Menurut Anwar, risiko penularan LSD terbesar di Lampung berasal dari lalu lintas ternak antardaerah. Apalagi, saat ini wabah LSD telah merebak di sejumlah provinsi di Sumatera. Selain Jambi dan Riau, LSD juga sudah ditemukan di Sumatera Selatan yang berbatasan langsung dengan Lampung.
”Risiko yang paling rawan adalah lalu lintas hewan. Karena itulah, cek poin antarkabupaten dan provinsi harus ditingkatkan,” kata Anwar.
Menurut dia, banyaknya pintu pelintasan yang menghubungkan Lampung dengan Sumsel menjadi tantangan besar. Apalagi, banyak orang yang memanfaatkan jalan tol untuk mengirim ternak antardaerah di Sumatera. Kendaraan yang melintas lewat jalan tol kerap lolos dari pemeriksaan petugas yang berjaga di titik cek poin di perbatasan antarkabupaten atau provinsi.
Kepala Balai Karantina Pertanian Kelas I Bandar Lampung Donni Muksydayan menuturkan, pihaknya memperketat pengawasan lalu lintas ternak antardaerah sebagai upaya mitigasi penularan berbagai penyakit pada hewan ternak. Belajar dari wabah penyakit kuku dan mulut, saat ini sejumlah pihak telah mewaspadai penyebaran LSD.
Ia menerangkan, ternak sapi yang akan dikirim ke luar daerah harus melewati masa karantina. Selain itu, ternak juga harus menjalani pemeriksaan kesehatan oleh petugas. Setelah dinyatakan sehat, ternak baru boleh dikirim ke luar daerah.
Selama ini Balai Karantina Pertanian Lampung hanya memiliki wewenang melakukan pemeriksaan di wilayah pelabuhan dan bandara. Pemeriksaan di wilayah perbatasan antarprovinsi dikoordinasikan oleh pemerintah kabupaten setempat.
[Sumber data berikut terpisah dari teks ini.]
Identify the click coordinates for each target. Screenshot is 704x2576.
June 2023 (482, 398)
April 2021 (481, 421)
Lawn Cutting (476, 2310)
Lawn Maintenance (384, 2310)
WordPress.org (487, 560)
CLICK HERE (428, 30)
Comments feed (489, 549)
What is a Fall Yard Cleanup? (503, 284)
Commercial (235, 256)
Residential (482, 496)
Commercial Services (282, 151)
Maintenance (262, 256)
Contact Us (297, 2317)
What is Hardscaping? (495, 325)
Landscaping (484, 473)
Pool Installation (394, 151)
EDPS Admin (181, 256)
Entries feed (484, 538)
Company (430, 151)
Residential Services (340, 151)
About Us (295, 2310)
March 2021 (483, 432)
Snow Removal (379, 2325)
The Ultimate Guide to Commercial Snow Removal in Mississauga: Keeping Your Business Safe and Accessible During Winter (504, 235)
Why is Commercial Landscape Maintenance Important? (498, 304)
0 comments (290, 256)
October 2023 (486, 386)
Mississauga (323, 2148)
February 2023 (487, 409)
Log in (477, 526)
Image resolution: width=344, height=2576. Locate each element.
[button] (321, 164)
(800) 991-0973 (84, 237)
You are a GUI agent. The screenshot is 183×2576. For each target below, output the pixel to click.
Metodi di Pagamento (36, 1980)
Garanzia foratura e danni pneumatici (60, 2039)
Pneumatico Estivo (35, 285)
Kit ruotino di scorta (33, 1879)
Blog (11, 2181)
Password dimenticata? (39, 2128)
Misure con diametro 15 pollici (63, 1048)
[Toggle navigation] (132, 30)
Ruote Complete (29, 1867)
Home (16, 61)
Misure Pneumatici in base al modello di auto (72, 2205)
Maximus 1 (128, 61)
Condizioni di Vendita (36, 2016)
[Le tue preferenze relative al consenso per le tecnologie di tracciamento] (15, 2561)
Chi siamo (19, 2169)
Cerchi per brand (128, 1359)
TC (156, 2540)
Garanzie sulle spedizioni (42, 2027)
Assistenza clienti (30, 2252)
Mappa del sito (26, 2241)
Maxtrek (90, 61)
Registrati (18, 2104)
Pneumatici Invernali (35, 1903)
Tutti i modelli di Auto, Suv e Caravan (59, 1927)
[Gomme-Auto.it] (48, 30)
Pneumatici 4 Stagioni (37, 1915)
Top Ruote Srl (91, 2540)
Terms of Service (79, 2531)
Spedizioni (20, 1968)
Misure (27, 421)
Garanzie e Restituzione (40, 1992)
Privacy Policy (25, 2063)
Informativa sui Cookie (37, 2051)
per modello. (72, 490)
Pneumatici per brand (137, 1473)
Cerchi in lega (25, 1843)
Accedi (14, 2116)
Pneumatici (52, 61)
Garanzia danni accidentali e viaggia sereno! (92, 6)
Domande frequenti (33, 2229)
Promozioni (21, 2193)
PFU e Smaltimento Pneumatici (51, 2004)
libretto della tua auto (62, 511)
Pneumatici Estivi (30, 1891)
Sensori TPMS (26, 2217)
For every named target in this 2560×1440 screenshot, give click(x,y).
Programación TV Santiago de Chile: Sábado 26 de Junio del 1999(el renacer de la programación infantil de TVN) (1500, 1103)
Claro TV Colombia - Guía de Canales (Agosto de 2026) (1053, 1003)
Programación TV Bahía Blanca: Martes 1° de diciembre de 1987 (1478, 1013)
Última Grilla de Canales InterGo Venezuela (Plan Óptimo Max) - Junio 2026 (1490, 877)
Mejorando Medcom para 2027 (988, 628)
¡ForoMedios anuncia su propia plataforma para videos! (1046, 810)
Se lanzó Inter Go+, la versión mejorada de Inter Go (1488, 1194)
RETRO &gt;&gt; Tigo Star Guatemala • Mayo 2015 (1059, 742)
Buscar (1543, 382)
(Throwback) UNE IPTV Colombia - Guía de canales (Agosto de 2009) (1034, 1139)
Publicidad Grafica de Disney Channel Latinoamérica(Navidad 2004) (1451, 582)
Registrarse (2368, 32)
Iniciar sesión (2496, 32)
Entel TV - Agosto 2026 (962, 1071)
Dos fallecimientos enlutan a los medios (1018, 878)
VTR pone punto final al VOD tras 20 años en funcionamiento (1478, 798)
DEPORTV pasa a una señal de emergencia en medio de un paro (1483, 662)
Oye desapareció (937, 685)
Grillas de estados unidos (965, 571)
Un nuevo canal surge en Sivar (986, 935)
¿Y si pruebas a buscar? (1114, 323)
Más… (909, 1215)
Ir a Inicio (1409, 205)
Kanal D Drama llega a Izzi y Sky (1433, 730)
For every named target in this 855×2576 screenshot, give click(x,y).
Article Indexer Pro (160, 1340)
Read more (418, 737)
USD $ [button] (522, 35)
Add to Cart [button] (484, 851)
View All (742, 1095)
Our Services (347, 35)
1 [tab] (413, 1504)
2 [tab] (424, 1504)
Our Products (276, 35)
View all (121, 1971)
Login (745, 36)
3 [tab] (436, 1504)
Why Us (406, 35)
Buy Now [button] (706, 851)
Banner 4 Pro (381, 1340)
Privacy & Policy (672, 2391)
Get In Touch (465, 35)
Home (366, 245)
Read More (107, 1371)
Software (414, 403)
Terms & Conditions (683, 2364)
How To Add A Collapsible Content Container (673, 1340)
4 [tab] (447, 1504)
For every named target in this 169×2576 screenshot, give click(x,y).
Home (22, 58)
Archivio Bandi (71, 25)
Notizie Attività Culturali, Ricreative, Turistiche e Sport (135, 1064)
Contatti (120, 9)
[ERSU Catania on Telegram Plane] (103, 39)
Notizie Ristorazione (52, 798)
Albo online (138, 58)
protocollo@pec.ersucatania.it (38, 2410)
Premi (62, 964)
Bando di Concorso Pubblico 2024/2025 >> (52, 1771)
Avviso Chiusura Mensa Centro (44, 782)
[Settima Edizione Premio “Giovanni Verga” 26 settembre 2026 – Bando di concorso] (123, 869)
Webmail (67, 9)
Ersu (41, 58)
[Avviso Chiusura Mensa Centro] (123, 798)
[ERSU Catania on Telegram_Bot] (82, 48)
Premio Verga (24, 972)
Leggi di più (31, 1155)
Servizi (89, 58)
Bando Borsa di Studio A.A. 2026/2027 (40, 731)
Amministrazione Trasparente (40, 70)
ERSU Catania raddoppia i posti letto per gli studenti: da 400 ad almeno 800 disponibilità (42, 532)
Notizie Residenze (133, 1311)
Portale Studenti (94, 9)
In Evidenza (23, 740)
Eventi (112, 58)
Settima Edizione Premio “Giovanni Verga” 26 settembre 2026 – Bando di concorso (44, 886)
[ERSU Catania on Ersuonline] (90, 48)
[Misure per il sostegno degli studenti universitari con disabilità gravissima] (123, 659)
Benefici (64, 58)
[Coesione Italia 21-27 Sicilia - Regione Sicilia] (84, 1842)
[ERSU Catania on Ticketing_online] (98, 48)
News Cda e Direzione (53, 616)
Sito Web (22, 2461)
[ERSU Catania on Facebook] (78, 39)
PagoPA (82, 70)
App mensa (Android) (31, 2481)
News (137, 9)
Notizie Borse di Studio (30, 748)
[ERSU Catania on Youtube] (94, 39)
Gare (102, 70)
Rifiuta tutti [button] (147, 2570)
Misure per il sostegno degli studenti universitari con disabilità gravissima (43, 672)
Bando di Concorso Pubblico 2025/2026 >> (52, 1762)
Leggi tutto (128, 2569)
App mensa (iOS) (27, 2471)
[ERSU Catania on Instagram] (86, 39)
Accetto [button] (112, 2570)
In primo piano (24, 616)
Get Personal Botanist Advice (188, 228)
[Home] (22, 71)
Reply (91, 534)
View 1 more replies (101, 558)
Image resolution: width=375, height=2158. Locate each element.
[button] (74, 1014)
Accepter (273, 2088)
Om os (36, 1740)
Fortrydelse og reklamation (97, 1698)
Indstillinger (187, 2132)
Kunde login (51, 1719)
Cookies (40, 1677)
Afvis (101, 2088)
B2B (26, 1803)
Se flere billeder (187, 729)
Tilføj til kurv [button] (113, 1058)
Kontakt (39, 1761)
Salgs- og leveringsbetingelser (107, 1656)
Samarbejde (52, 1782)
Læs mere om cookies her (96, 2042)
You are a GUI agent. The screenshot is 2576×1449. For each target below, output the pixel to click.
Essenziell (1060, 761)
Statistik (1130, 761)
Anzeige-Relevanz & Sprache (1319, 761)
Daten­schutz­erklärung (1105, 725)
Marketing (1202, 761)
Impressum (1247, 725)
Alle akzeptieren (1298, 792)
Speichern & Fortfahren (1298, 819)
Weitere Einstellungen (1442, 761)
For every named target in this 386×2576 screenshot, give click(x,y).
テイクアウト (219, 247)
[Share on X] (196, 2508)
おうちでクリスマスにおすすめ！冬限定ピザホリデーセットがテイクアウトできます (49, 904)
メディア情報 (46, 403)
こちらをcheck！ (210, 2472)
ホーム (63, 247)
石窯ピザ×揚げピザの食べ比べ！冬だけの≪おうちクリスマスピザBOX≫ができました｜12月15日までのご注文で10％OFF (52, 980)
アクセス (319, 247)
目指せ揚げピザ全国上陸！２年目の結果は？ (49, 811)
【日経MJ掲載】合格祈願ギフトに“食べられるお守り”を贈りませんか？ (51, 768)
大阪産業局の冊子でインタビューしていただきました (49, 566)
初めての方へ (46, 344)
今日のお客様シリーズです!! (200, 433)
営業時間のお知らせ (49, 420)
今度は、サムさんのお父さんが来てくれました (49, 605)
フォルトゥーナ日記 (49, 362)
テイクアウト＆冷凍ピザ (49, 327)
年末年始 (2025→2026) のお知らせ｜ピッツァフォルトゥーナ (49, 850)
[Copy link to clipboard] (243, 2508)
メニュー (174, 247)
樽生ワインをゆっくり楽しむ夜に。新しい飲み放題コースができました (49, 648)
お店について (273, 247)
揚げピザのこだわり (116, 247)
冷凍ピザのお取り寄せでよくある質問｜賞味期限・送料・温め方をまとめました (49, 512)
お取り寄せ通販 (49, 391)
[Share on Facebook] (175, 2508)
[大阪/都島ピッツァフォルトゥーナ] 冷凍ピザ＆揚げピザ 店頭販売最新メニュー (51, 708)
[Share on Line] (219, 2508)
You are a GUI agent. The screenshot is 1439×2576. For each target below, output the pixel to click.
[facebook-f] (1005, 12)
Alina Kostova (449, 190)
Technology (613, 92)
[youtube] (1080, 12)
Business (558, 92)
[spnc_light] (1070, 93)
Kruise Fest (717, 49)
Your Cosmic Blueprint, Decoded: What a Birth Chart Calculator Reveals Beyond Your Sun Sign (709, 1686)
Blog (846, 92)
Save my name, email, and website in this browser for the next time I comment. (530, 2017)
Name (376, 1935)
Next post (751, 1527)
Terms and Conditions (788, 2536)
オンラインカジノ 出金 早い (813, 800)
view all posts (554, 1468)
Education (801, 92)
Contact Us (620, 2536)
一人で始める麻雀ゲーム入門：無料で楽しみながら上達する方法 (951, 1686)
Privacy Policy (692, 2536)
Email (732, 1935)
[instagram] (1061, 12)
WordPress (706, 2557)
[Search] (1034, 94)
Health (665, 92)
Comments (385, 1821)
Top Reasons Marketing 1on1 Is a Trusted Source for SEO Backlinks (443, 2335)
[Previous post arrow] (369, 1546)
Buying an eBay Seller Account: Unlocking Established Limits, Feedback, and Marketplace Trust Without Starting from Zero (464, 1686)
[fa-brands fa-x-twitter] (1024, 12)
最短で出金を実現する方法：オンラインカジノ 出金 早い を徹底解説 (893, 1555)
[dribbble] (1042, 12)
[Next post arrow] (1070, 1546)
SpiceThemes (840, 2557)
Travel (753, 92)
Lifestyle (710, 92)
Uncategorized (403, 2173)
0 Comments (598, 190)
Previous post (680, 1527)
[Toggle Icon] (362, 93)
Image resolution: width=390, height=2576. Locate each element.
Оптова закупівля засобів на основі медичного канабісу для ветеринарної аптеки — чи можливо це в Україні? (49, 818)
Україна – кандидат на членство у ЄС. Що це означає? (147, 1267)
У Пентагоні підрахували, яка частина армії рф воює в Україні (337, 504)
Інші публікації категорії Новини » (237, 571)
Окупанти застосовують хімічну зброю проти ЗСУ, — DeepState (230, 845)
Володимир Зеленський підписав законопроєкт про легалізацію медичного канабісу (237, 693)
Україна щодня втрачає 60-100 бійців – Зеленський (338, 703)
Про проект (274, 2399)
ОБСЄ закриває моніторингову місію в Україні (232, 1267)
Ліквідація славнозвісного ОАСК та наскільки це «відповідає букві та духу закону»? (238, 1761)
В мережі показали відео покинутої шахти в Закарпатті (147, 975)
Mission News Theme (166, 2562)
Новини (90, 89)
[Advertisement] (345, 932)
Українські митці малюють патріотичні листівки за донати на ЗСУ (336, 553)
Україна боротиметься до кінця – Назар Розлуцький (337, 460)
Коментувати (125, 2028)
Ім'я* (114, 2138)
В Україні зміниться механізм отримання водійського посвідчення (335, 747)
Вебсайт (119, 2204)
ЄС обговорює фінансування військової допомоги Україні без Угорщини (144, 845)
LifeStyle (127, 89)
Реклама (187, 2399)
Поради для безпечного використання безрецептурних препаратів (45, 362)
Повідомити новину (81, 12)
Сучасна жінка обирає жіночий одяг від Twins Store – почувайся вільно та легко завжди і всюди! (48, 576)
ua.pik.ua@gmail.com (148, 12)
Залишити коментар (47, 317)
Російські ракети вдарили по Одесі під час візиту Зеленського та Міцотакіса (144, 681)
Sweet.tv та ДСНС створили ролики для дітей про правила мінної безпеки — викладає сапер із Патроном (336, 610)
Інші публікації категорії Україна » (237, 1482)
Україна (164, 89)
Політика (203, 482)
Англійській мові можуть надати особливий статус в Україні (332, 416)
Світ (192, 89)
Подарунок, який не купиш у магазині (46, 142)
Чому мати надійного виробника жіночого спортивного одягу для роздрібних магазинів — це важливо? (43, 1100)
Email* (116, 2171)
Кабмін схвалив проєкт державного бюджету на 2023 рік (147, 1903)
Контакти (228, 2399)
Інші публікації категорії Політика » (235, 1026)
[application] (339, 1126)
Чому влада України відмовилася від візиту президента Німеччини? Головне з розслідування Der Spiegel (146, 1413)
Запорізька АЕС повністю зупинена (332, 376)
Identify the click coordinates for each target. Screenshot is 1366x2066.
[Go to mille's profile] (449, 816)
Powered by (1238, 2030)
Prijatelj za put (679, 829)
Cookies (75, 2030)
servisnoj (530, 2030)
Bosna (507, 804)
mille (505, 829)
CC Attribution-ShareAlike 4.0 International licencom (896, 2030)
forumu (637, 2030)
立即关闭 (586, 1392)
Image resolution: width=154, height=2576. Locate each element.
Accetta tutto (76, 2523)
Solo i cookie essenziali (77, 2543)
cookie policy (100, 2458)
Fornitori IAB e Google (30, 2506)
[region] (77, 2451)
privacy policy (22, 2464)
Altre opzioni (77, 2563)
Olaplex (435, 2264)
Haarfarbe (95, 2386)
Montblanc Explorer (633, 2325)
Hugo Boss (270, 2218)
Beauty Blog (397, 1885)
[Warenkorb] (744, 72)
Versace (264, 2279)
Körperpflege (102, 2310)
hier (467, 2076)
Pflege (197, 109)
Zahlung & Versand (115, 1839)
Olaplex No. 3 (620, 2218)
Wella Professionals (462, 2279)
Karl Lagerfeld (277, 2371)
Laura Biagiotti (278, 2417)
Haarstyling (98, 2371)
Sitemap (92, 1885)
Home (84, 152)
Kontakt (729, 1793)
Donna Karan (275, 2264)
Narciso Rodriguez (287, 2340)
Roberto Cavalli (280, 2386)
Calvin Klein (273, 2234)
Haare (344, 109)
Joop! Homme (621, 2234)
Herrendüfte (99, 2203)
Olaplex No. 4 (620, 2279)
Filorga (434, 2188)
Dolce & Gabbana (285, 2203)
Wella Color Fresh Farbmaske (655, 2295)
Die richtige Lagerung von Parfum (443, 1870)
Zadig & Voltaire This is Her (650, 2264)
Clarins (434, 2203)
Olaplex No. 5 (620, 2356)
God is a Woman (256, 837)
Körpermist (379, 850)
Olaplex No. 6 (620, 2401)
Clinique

Subkoordinator Substansi Karantina Hewan Balai Karantinas Pertanian Kelas I Bandar Lampung Akhir Santoso menjelaskan, Lampung merupakan daerah penyuplai ternak sapi untuk wilayah Sumatera dan Jabodetabek. Setiap hari, sedikitnya 300-500 ekor sapi dikirim dari Lampung ke Jawa. Sementara jumlah kambing yang dikirim ke luar daerah 100-500 ekor per hari.
Dengan pola perdagangan seperti itu, upaya mitigasi dapat dilakukan dengan kerja sama dari sejumlah pihak. Selain mencegah masuknya sapi dari daerah yang tertular, peternak juga telah diminta memperketat pengawasan mulai dari kandang.